* What you need to do: Please write out, exactly as given, every line of the entries below up to and including the line with "Task: Open Bing Chat from the search box".

[Saved data entries]
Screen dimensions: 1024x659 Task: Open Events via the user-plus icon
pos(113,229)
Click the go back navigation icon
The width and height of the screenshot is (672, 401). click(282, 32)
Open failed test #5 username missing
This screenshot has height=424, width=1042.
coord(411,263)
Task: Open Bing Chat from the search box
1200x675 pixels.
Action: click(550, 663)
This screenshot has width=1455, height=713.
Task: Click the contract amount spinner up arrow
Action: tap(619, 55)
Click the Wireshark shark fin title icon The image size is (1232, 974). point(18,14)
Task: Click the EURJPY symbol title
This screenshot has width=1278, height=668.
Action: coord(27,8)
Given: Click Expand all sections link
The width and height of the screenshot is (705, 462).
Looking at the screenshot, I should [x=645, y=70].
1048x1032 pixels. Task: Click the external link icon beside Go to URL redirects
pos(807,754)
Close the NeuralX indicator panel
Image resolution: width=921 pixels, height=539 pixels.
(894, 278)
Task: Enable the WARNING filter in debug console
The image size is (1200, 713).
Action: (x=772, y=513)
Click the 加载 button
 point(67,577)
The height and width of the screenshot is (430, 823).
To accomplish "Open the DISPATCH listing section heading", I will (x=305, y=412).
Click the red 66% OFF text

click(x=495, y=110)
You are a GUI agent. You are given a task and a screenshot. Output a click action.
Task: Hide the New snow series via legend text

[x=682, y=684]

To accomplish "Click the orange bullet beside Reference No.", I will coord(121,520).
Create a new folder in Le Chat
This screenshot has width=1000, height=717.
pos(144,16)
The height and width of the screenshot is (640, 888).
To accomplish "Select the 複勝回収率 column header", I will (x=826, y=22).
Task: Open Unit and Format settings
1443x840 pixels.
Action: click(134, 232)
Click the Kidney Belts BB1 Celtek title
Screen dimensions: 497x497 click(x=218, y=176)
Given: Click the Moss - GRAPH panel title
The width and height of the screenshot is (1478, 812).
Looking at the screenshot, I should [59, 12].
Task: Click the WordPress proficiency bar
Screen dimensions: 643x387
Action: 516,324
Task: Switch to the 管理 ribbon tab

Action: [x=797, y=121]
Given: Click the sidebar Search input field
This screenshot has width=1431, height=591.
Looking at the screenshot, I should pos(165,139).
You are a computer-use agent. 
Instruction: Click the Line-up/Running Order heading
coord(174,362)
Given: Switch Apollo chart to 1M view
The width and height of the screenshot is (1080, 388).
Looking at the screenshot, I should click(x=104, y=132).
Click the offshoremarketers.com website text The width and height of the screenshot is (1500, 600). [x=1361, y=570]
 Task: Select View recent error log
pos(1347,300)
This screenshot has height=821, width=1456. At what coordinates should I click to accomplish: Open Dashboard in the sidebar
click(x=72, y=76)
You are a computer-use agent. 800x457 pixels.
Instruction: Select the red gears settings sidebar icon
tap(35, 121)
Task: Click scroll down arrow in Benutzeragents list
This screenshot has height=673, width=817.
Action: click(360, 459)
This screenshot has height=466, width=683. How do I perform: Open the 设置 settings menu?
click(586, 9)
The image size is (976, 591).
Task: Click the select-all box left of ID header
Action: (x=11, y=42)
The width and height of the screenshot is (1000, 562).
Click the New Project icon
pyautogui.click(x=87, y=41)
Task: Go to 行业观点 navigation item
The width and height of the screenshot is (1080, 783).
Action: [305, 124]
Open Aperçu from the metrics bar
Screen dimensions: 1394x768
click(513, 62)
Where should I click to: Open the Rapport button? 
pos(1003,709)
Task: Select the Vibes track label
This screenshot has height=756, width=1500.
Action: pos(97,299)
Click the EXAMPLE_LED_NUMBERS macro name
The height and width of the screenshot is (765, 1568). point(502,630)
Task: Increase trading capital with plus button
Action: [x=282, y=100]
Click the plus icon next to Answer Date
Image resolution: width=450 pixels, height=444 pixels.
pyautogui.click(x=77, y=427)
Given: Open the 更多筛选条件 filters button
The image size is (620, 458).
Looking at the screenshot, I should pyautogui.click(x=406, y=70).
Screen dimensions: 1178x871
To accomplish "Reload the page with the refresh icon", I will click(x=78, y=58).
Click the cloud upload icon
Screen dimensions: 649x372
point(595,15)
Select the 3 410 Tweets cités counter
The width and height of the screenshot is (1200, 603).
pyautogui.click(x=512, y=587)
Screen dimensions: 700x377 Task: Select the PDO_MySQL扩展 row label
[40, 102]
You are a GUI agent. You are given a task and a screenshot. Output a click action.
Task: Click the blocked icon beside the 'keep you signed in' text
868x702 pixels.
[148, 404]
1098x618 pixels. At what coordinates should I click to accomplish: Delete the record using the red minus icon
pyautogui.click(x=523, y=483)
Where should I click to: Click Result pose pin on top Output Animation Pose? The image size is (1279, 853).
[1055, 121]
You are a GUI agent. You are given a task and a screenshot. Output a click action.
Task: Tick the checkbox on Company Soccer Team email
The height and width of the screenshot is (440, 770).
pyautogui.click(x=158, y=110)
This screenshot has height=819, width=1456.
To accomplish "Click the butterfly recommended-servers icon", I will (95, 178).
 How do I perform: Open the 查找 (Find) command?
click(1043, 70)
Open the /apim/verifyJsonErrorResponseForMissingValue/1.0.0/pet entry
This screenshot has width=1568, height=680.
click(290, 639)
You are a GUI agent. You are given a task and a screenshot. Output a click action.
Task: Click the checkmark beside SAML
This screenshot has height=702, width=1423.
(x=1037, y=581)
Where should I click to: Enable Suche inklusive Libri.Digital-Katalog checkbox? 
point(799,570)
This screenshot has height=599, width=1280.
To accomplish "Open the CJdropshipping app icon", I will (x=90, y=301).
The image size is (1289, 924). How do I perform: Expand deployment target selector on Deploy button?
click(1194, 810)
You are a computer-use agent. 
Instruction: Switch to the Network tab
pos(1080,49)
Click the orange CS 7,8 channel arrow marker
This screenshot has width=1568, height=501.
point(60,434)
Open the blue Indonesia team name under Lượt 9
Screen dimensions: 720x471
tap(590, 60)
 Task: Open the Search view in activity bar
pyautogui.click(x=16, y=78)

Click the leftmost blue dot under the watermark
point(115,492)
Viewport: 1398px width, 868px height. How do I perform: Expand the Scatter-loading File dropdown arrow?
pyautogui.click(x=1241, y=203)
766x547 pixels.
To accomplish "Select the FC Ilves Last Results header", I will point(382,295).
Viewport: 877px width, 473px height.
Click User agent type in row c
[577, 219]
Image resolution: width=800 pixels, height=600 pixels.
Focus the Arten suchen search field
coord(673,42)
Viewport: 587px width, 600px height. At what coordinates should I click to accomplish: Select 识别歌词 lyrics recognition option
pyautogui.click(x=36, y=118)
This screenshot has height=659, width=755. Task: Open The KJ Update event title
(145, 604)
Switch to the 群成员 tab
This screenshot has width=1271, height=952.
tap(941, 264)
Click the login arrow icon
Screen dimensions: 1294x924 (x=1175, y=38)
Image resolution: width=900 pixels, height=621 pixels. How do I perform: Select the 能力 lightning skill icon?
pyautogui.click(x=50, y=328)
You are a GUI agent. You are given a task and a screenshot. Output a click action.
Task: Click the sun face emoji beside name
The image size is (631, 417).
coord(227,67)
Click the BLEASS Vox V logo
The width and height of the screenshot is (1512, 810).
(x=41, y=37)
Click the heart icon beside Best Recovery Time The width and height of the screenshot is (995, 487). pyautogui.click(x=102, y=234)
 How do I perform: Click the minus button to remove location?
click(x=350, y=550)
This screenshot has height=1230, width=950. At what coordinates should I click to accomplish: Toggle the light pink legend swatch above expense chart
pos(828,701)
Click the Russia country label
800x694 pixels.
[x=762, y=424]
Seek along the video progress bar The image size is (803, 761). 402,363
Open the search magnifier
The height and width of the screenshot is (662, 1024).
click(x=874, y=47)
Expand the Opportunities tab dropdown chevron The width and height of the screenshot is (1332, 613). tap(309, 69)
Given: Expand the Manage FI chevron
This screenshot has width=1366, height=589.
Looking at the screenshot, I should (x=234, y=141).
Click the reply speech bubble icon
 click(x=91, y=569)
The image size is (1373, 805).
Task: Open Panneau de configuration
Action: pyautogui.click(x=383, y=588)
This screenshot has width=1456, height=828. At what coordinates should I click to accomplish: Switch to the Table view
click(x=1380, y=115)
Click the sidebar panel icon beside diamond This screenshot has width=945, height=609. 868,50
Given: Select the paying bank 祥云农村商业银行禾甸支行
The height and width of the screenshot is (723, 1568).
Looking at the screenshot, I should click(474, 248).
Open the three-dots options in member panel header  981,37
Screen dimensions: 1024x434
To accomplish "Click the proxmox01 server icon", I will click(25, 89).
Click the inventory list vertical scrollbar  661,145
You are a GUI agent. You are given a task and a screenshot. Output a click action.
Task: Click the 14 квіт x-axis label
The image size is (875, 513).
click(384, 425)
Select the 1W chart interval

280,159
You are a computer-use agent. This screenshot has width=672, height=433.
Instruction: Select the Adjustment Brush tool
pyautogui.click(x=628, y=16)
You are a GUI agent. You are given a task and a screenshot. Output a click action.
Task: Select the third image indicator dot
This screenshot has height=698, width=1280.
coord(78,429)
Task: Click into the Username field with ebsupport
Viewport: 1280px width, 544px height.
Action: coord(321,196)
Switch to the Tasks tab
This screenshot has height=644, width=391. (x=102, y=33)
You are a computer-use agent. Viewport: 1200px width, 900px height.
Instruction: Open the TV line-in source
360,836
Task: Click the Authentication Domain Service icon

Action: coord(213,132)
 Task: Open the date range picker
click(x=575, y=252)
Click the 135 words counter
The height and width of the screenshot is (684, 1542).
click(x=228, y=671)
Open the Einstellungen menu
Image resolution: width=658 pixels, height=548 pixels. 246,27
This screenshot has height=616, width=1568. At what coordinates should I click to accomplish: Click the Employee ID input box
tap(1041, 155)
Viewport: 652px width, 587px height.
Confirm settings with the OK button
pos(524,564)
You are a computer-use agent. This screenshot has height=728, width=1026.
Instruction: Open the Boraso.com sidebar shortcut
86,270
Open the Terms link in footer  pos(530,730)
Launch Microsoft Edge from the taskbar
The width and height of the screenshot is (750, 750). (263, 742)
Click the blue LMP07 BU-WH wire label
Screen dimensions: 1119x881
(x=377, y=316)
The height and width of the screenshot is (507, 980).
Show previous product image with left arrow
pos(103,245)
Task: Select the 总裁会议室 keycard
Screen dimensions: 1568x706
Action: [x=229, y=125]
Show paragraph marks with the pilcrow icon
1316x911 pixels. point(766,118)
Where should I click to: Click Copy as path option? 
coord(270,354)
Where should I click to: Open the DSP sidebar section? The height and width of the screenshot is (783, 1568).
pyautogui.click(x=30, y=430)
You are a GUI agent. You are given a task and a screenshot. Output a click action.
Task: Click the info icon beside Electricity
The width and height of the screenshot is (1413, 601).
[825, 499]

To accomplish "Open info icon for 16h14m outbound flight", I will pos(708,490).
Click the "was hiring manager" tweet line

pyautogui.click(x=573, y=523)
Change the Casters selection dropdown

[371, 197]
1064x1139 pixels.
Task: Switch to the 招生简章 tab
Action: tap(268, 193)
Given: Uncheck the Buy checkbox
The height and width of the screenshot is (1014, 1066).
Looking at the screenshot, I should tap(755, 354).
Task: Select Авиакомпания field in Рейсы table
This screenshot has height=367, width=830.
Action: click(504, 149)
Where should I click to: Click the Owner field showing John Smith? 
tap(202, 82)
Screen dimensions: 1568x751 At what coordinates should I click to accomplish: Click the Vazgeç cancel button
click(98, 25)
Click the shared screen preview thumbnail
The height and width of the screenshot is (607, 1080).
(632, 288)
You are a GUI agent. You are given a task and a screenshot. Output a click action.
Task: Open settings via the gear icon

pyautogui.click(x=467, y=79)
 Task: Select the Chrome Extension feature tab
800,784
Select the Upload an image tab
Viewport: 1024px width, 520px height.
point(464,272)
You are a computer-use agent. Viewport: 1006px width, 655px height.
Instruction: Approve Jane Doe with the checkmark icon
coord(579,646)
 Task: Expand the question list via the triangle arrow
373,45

* Reply to the task:
Screen dimensions: 1024x659 Task: Open Events via the user-plus icon
pos(113,229)
Click the go back navigation icon
The width and height of the screenshot is (672, 401). click(282, 32)
Open failed test #5 username missing
This screenshot has height=424, width=1042.
coord(411,263)
Task: Open Bing Chat from the search box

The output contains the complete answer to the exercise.